> TO DO:
Please transcribe every entry below exactly, without including the pictures.

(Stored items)

*** Begin section ***

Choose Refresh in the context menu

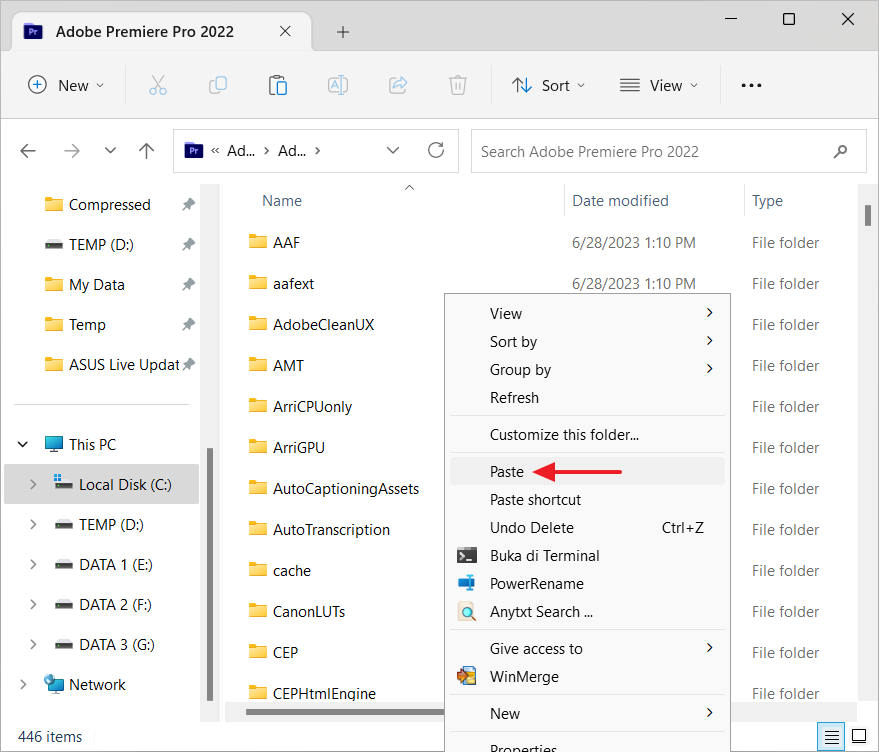[514, 398]
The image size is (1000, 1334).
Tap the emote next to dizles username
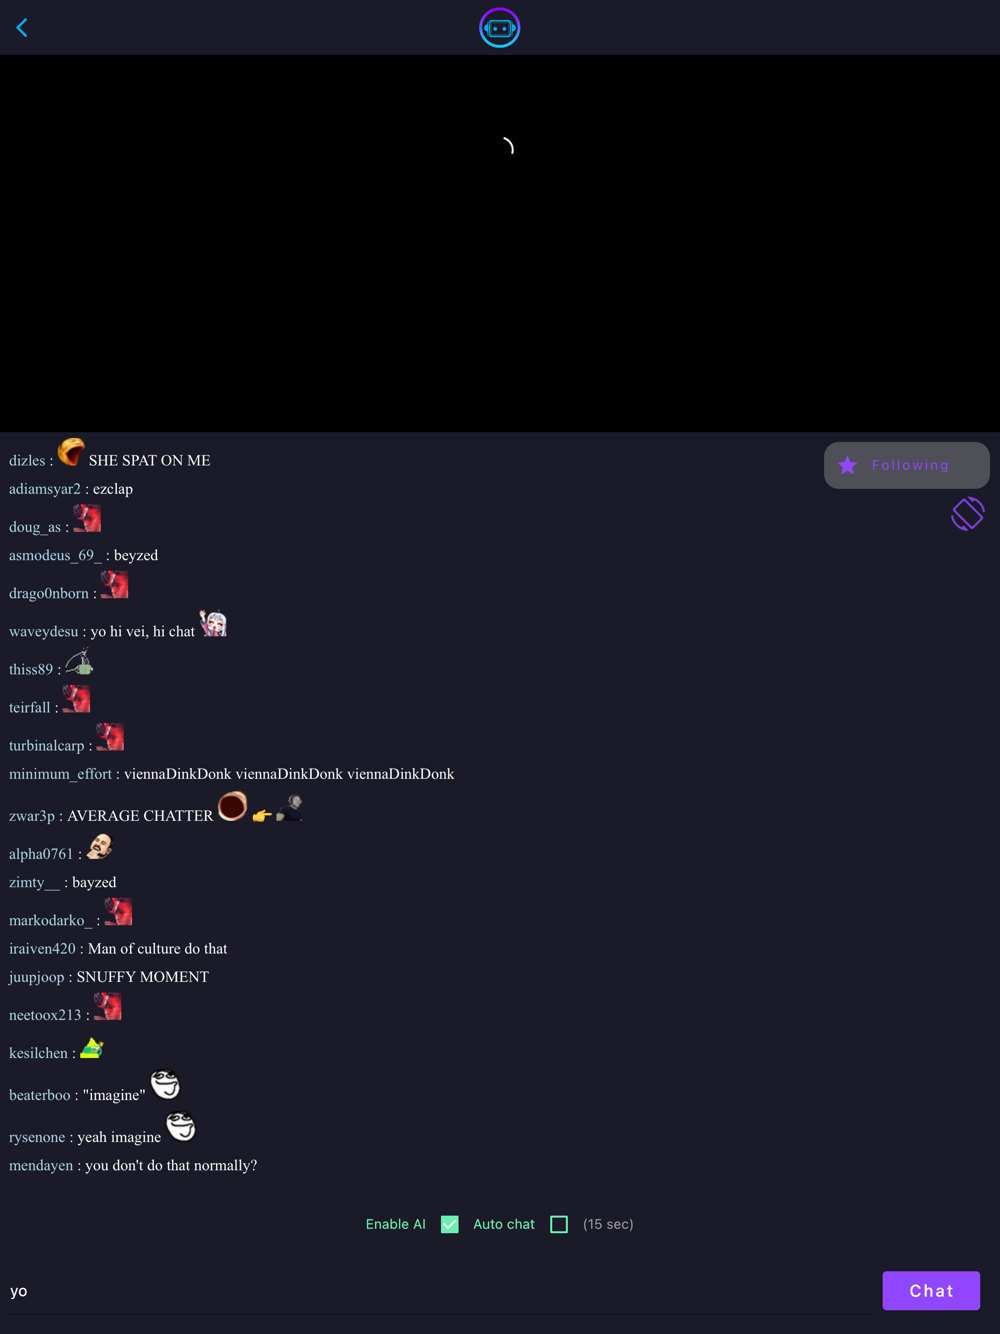tap(71, 452)
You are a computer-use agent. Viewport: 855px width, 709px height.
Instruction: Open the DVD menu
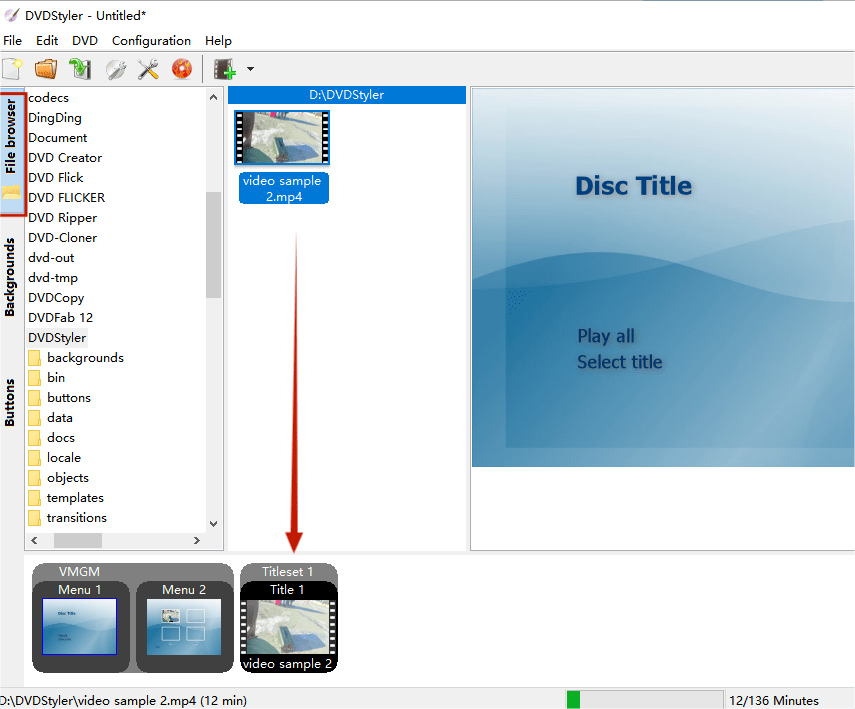pos(85,41)
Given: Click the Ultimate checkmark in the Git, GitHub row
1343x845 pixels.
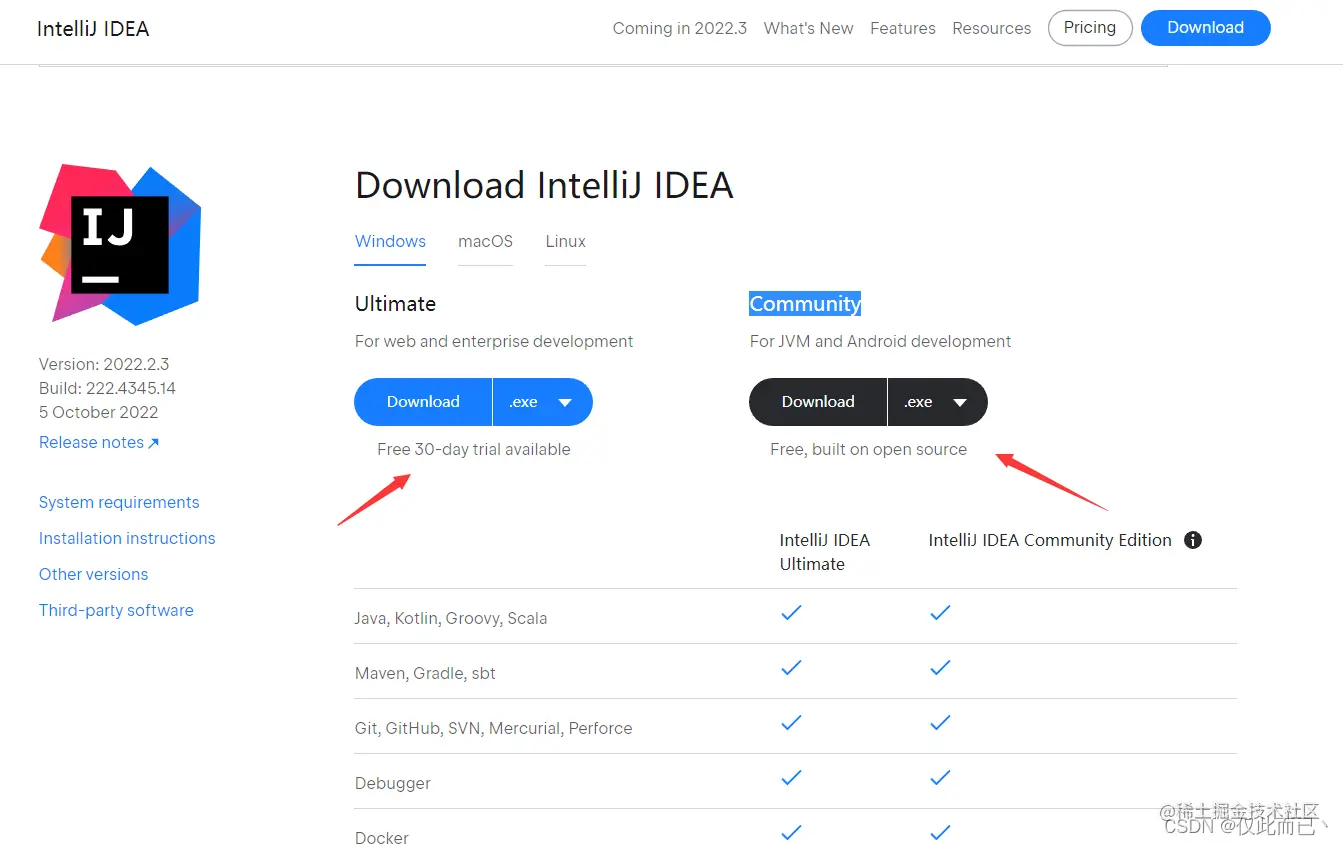Looking at the screenshot, I should pyautogui.click(x=791, y=723).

*** End section ***

> YOUR RESPONSE:
Choose Refresh in the context menu

[514, 398]
The image size is (1000, 1334).
Tap the emote next to dizles username
tap(71, 452)
You are a computer-use agent. Viewport: 855px width, 709px height.
Instruction: Open the DVD menu
pos(85,41)
Given: Click the Ultimate checkmark in the Git, GitHub row
1343x845 pixels.
Looking at the screenshot, I should pyautogui.click(x=791, y=723).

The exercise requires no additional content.